By co-incidence I am reading this while "The Empire Strikes Back" plays in the next room. Aside from being an awesomely noisy sountrack I am struck by how much I can work out what is happening from the sounds alone: [laser fire, laser fire, explosion, {direct hit my the Millennium Falcon I think}, C3PO celebratory beeps, deep boom, steam escaping, chewbecca grunt, dark vader theme, english accents {oh oh!}...

I guess my point is that some of the best movies are ones where everything has its own iconic sound.
posted by rongorongo at 1:58 PM on November 23, 2008


cstross, as a young person without visual handicaps, I will say: you're not really missing much. Recently, I've gotten Netflix and have gone back to watch films by Kurosawa, Jean-Pierre Melville, Jean-Luc Godard, and so forth, and there's just no comparison. The only movies coming out that are even in the same ballpark are the Coen brothers' movies and some foreign films like The Lives of Others.

I'm not sure foreign language films are really up for comparison, here.
posted by Ambrosia Voyeur at 4:30 PM on November 23, 2008


Before I forget again, this came from the blog Lorem Ipsum.
posted by flatluigi at 5:57 PM on November 23, 2008


Ambrosia, cstross was talking about difficulty following films that are edited into fast cuts and so on. I think that for someone with his problem, subtitles aren't a major concern.
posted by sonic meat machine at 7:02 PM on November 23, 2008


Well, that's an interesting idea, but it runs contrary to my experience of optical acuity and cinema. Your selection of filmmakers being all foreign and moderately experimental hardly made the point you were after (Pierrot Le Fou is hard enough to understand as it is). Makes more sense to focus on directors famous for staid long takes, or ingenious sound mixing. I'm thinking of Terence Malick and Robert Altman, here, but certainly the MGM Musicals and the works of Billy Wilder, John Ford, and Alfred Hitchcock and most of classical Hollywood are also good suggestions for people with limited sight, that don't rely on their ability to follow subtitles at the same time as action, or to glean a lot of information from details of the mise-en-scene. Classical presentation of action makes for easy reading, in short. Establishing shot. Shot, reverse shot. There's little you can't infer if you miss something.
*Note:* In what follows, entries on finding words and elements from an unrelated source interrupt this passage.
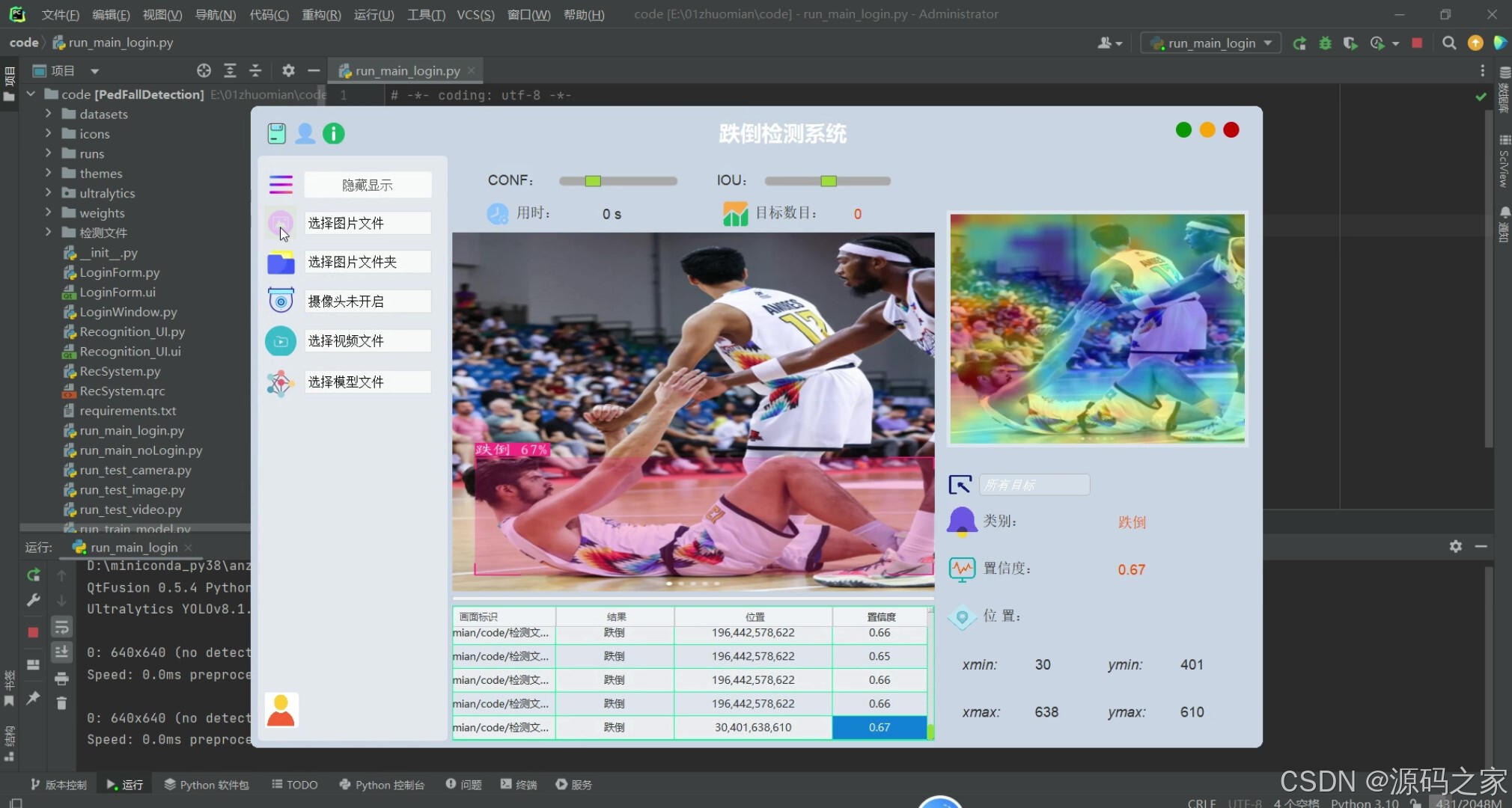Image resolution: width=1512 pixels, height=808 pixels.
Task: Select the 0.67 confidence table cell
Action: 879,727
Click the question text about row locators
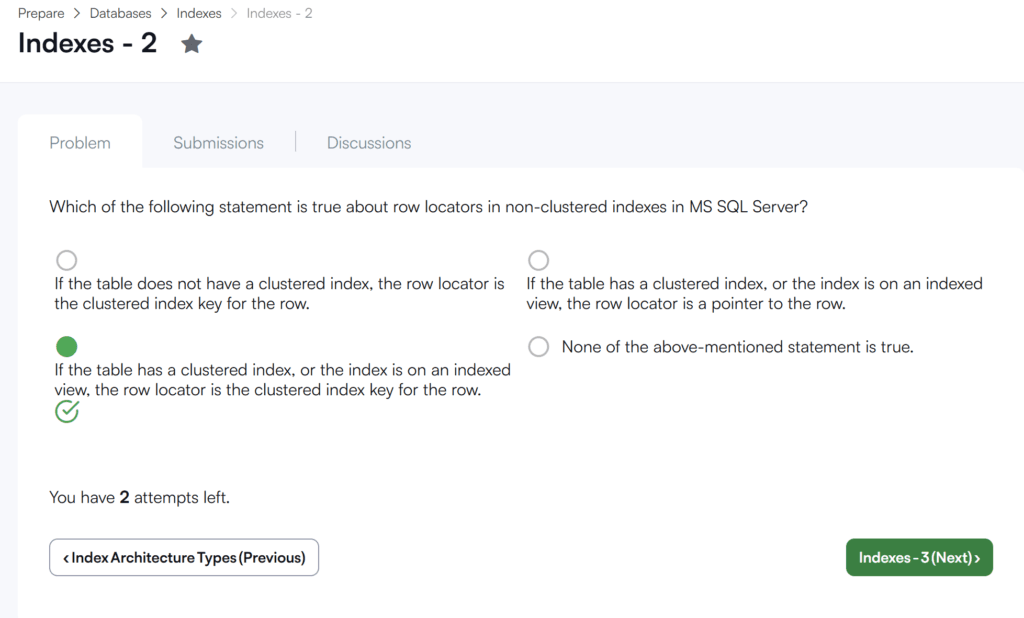Screen dimensions: 1024x618 [x=428, y=206]
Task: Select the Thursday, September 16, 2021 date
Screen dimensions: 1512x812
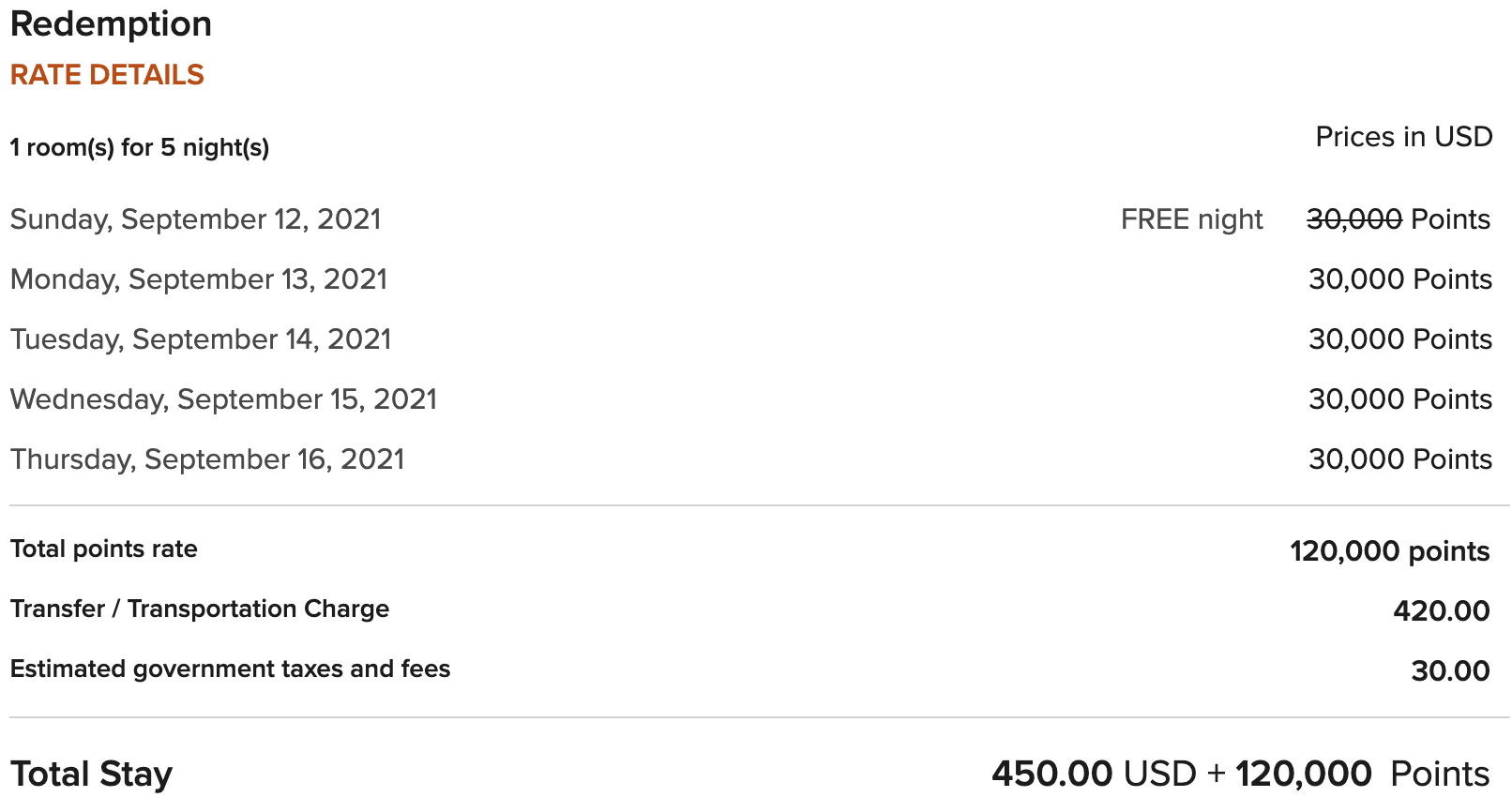Action: pos(207,459)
It was because of constant exposure to subtitled films that I realized my eyesight was deteriorating, actually! I have to wear glasses for screenings now, and there I was thinking 35mm was overrated.
posted by Ambrosia Voyeur at 7:48 PM on November 23, 2008


Actually, for a totally blind person, graphic design means nothing; structure and good HTML do. (Blindspots has relatively poor code.) A lot of low-vision people hate blinding white backgrounds.

Anyway, yes, this is one of the two sites that have blind guys writing movie reviews. I would have to dig the other one up from ancient bookmarks. (I believe they were both mentioned on MetaFilter.) The whole enterprise is indeed predicated on an absence of audio description.

TwoLeftFeet, you mean Section 508, not 503.
posted by joeclark at 4:47 AM on November 24, 2008


The other blind dude writes at Blindside. I saw this in the links at my cinema-access page, if anyone’s interested.

Note that both of those review sites really haven’t been updated lately.